Digital stuff means mostly games and music—though maybe, somehow, other stuff, too, making Facebook, from the FT’s mouth to God’s ear, “a significant e-commerce player.”
“Over time, this will be very significant,” one Ray Valdes, an analyst with Gartner Research, told the FT. “Social networking sites have suffered with monetizing [their services], but this leverages [the fact that] users are there on Facebook.”
This too means nothing—or it means that if Facebook can turn the idea of social networking into the idea of eBay it could perhaps make money.
“Potentially you’re looking at Facebook as a shopping portal and a source for music downloads,” one consultant, reaching for a ray of optimism, assures the FT. (What usually happens in these instances is the reporter calls up the analyst who, because he desperately wants his name in the paper, strives to say something that the reporter will quote, even if the analyst has no idea what to say.) Yes, well, so this means that Facebook will be competing not just against eBay, but against iTunes. That’s a business plan: Go up against entrenched market leaders.
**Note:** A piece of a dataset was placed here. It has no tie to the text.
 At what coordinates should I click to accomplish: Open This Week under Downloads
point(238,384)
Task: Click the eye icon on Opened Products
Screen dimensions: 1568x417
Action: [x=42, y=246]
The FT story also notes that Facebook recently agreed to a $200 million investment from something called Digital Sky Technologies, identified as a “private Russian Internet investment group.” The FT did not point this out with any apparent intonation or raised eyebrows. But it should have. “A private Russian Internet investment group,” indeed. Not only was Facebook obviously and desperately searching far and wide—and coming up with nobody better—before it took dough from the Russians, but the investment values the company at $10 billion, a dramatic fall from the last time Facebook was in the market for investors.
The Financial Times story was written as though this is all good news for Facebook. But let me tell you what it means: It’s all bad news.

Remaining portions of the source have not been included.